Research Paper Volume 12, Issue 9 pp 8728—8741

High PRMT5 expression is associated with poor overall survival and tumor progression in bladder cancer

Lei Tan1,2,3, *, , Kanghua Xiao2,3, *, , Yunlin Ye2,3, *, , Haitao Liang2,3, , Mingkun Chen4, , Junhang Luo1, , Zike Qin2,3, ,

  • 1 Department of Urology, The First Affiliated Hospital of Sun Yat-Sen University, Guangzhou, Guangdong, China
  • 2 State Key Laboratory of Oncology in South China, Sun Yat-Sen University Cancer Center, Guangzhou, China
  • 3 Department of Urology, Sun Yat-Sen University Cancer Center, Guangzhou, China
  • 4 Department of Urology, The Third Affiliated Hospital of Southern Medical University, Guangzhou, Guangdong, China
* Equal contribution

Received: December 6, 2019       Accepted: March 30, 2020       Published: May 11, 2020      

https://doi.org/10.18632/aging.103198
How to Cite

Copyright © 2020 Tan et al.
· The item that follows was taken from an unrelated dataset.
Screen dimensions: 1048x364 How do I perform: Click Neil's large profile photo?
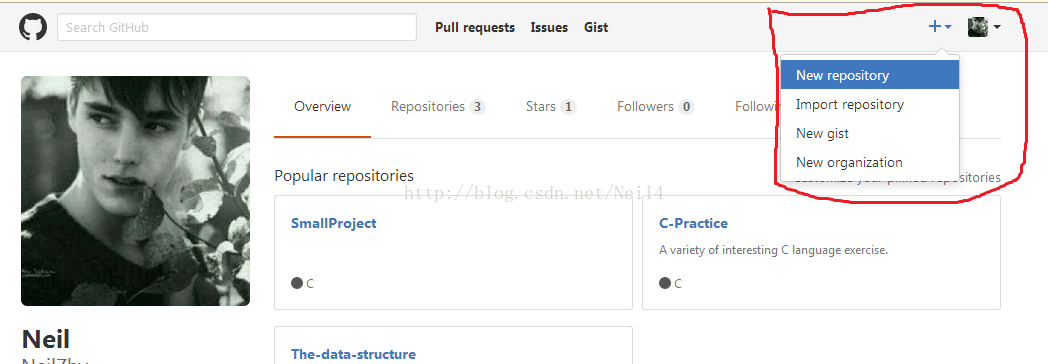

This is an open-access article distributed under the terms of the Creative Commons Attribution License (CC BY 3.0), which permits unrestricted use, distribution, and reproduction in any medium, provided the original author and source are credited.

Abstract

Arginine methyltransferase 5 (PRMT5) is involved in a variety of cancers. We used bioinformatics analysis to investigate PRMT5 overexpression in bladder urothelial cancer (BUC) and its clinical significance. We also conducted molecular biology experiments to investigate the effect of PRMT5 on the phenotype of BUC cells in vitro and in vivo. PRMT5 was found to be upregulated in BUC tissue in the Oncomine and The Cancer Genome Atlas databases. We validated the results from these databases in a cohort of BUC samples. Kaplan-Meier and Cox multivariate analyses demonstrated that PRMT5 upregulation is an independent prognostic risk factor for BUC. The in vitro and in vivo phenotypic experiments found that downregulated expression of PRMT5 in BUC cells inhibits BUC cell proliferation and aggression. In addition, gene set enrichment analysis demonstrated that PRMT5 knockdown leads to cell cycle G1/S arrest, deactivation of Akt, and mTOR phosphorylation in BUC cells. These results suggest that PRMT5 could be used as a potential molecular marker for BUC in the future.

Abbreviations

BUC: bladder urothelial cancer; NMIBC: non–muscle-invasive bladder cancer; MIBC: muscle-invasive bladder cancer; PRMT5: protein arginine methyltransferase 5; TCGA: The Cancer Genome Atlas; qRT-PCR: quantitative real-time polymerase chain reaction analysis; Rb: retinoblastoma; CCK-8: cell counting kit-8 assay; EdU: 5-ethynyl-20-deoxyuridine; siRNA: small interference RNA; shRNA: short hairpin RNA.